Records from a data source

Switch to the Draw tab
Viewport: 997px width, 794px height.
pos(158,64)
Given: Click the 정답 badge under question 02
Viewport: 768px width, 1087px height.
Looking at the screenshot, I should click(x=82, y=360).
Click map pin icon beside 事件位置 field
---
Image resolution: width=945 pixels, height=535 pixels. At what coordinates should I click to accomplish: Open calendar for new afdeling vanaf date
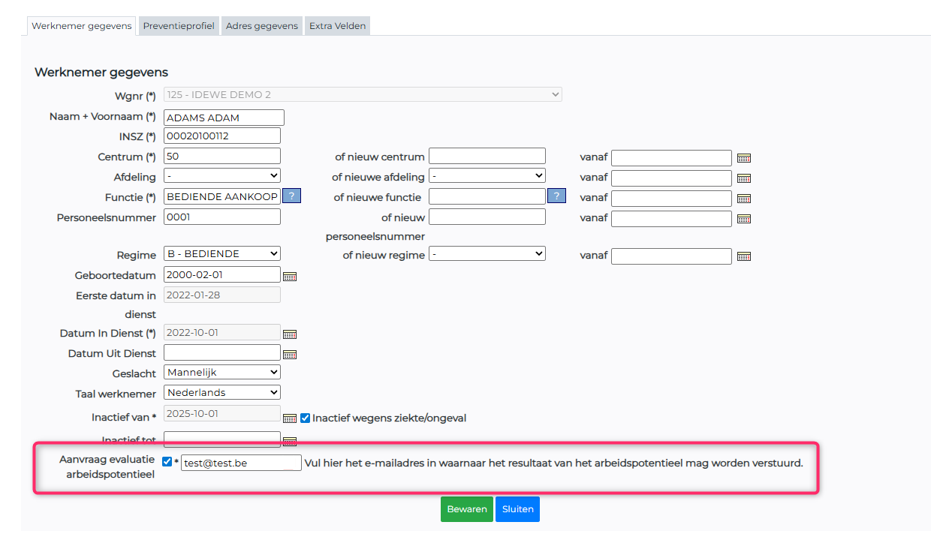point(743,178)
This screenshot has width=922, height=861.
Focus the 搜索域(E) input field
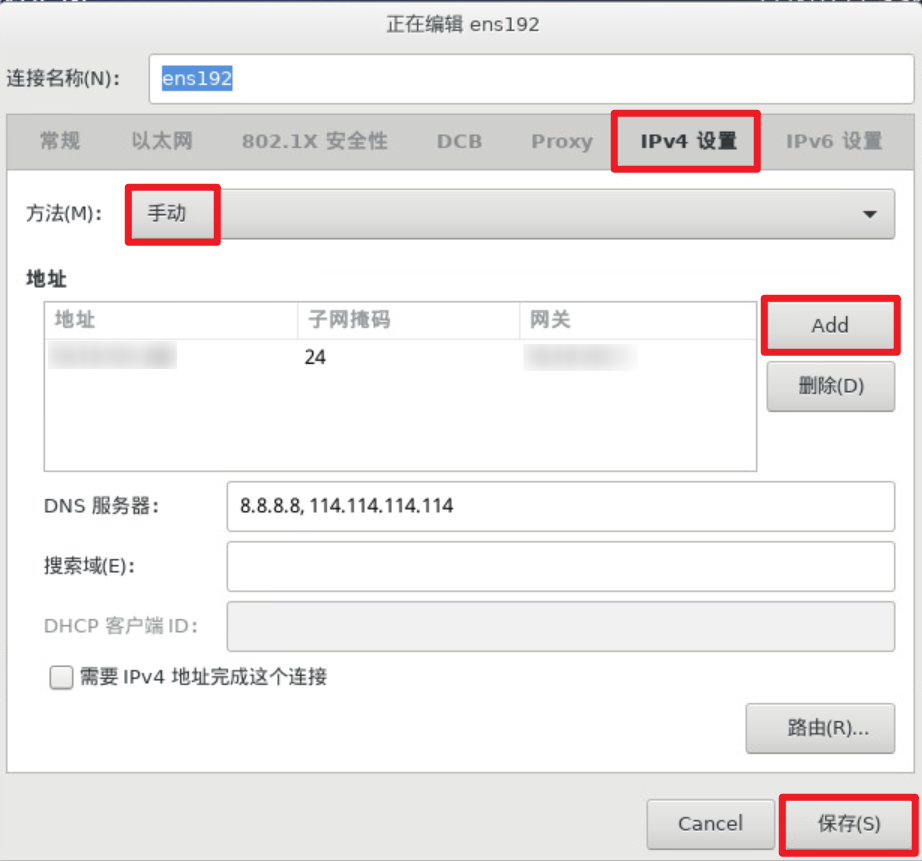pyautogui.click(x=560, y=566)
* * *
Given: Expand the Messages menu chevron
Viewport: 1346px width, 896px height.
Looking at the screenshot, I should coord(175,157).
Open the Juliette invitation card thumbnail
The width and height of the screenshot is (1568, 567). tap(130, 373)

## PROBLEM DESCRIPTION
Given the records above, reproduce precisely and only the lines between the line holding "Given: Click the 정답 badge under question 02" and the line holding "Click map pin icon beside 事件位置 field", inclusive.

## TASK RESULT
Given: Click the 정답 badge under question 02
Viewport: 768px width, 1087px height.
Looking at the screenshot, I should click(x=82, y=360).
Click map pin icon beside 事件位置 field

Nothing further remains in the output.